Teaching Philosophy

                I choose to teach in a variety of ways to help facilitate the many different types of learning that my students may have.  I believe that I am a tool to help children reach their highest potential, and will therefore do everything in my power to help my students succeed.  Not only do I want to help children, but I feel that they have a sense of love, acceptance, and a curiosity that can push them to be whoever they choose, and I can learn from each of them.  It is important that as a teacher, I constantly care for each of my students and express the love that I have for them.  Children in third grade often thrive on love and enthusiasm, and as a teacher, I must provide that.  It is also important as a teacher that I continue to learn throughout my life, changing and growing my ideas, philosophies, and techniques, adapting to new situations and a variety of students. 

                I have come to realize that an important aspect of the classroom is, in fact, the parents and community.  I have yet to meet a parent who does not want their child to do well.  By inviting and encouraging parents to come into the classroom, I not only allow parents opportunities to take part in their student’s learning, but I allow myself an opportunity to learn from comments and suggestions that these parents might have.  It is also important to realize that as a teacher, both my students and their parents will come from very diverse backgrounds.  I feel that by incorporating community into the classroom through service projects, community garden, field trips, parent teacher nights, and so on, I will be taking parts of my student’s lives outside of class and bring them into the classroom to allow students and myself to become more familiar and aware of whom we truly are. 

               It is important to address the fact that community should also be involved in what the district and state decides to teach these students and surround them with each day.  I, therefore, also become an activist in the community.  Being an activist or ally means that I help make parents and community aware of laws, what happens in schools and classrooms, and will also be available to translate for Spanish speaking parents, have parent tutor nights to help families become engaged and understand material being taught to their children.  Allowing families the opportunity to become involved in all parts of the education system is powerful thing I can do for my students and their parents, and I feel it will only help my students more.  I encourage diversity in my classroom.  My students not only learn of their culture and ethnicity, but of the cultures and ethnicities of their fellow students.  I also support conversations about differences in my classroom, having courageous conversations on a continual basis, to help my students understand that we are all different and different is good (Singleton, 2008, p. 19).  Children at this age are often so accepting and caring toward others, and that is an important quality to draw out during this time.  The atmosphere of my classroom is one where we not only accept others, but we choose to learn from them, incorporating parts of each other into our knowledge. 

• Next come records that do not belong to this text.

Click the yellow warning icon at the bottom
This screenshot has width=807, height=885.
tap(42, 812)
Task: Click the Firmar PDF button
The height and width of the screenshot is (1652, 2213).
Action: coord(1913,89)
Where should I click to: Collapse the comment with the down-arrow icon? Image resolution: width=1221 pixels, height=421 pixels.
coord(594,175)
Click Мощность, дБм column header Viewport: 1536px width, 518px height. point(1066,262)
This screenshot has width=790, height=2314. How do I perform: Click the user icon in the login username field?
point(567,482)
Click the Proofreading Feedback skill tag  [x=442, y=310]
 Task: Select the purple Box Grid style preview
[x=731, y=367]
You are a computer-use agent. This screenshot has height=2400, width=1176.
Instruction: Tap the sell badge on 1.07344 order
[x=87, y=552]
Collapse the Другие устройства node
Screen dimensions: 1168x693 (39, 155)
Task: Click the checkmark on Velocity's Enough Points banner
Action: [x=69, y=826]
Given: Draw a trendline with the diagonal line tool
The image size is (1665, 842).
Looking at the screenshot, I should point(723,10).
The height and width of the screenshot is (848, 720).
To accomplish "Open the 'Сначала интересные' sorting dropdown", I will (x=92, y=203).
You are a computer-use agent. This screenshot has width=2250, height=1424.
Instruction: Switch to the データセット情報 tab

               I believe in the progressivism or constructivism philosophy of education (Woolfolk, 2010, p. 310).  This means that I feel my students learn best with a hands on approach, constructing their own knowledge using authentic tasks.  It is important to help my students relate what they are learning to what they know. As Piaget explains, third grade is the time when it becomes very important for children to use on hands thinking.  This is a time when children begin to realize that elements can be changed and still conserve many of their original characteristics (Woolfolk, 2010, p. 35).  This is a pertinent time when students must explore for themselves the way things work to have a true understanding of what it means.  I often use group work in my classrooms to take my students from their zone of proximal development, through scaffolding off of each other and myself, to gain true mastery of knowledge and skills (Woolfolk, 2010, p. 18). Group work is also great way to promote inclusion in the class, allowing students to help each other in areas where it is necessary. 

               I feel that my classroom is place where all students should be given the best education possible.  I support a fully inclusive classroom, and often invite the support of other general education and special education teachers into the class in an effort to help each student learn, grow, and understand other’s needs, as each one of them will have needs that must be met.  Technology can be one of the most useful tools to use when trying to integrate inclusion.  When I speak of inclusion, I mean including all students, even those with special needs.  By using technology such as computers, smart boards, and microphones, I have come up with an entirely new way for so many students who struggle with things like writing and hearing to use their skills and knowledge in ways that may not have previously been possible. 

               I will also use technology for every student, allowing them time to become familiar with computers, and creating assignments that they may use technology with.   I have created a classroom website made for both parents and students to update them on current assignments, announcements, supplies, and links that may be useful in my class.  As it is always important, I will continue to create each lesson plan and assignment keeping the core curriculum in mind.  I will use resources such as UEN.org, my colleagues, and other resources online and through the school to assure myself that I am meeting needs that need to be met.  It is also important for me to explore for new ways to adapt lessons, finding new resources and ways of teaching that will help them multiple intelligences and learners in my class.

               To ensure that my students are learning, it is necessary that I also continually assess my students on what is being taught.  I think that a great way to assess my students is through class discussions.  This is a type of formative assessment that helps me know what students are picking up on and what needs to be covered in more depth.  Other great formative assessments are things such as goals, learning centers and reading groups.  I can then assess students through individual and group projects, and tests that require them to integrate application, analysis, synthesis, and evaluation according to Bloom’s Taxonomy (“Pearson Custom,” 2008, p. 113).  One thing that is important when using summative assessment in the way of projects and portfolios is to make sure I give my students guidelines to follow so that they are aware of what I expect them to have learned and demonstrate.  I can do this by giving them checklists and rubrics, which will be given to each student in person, and will also be available on the classroom website to reference back to. 

Works Cited

Pearson Custom Education. (2008). Educational Psychology 3140: Using Technology in Diverse Classrooms. Boston Massachusetts: Pearson Publishing Company.

Singleton, G.E., & Hays, C. (2008). Beginning Courageous Conversations about Race. In M. Pollock (ED.), Everyday Antiracism: Getting Real About Race In School, (p. 18-23). New York: The New York Press.

Woolfolk, A. (2010).Educational Psychology (11th ed.). New York: Pearson Education.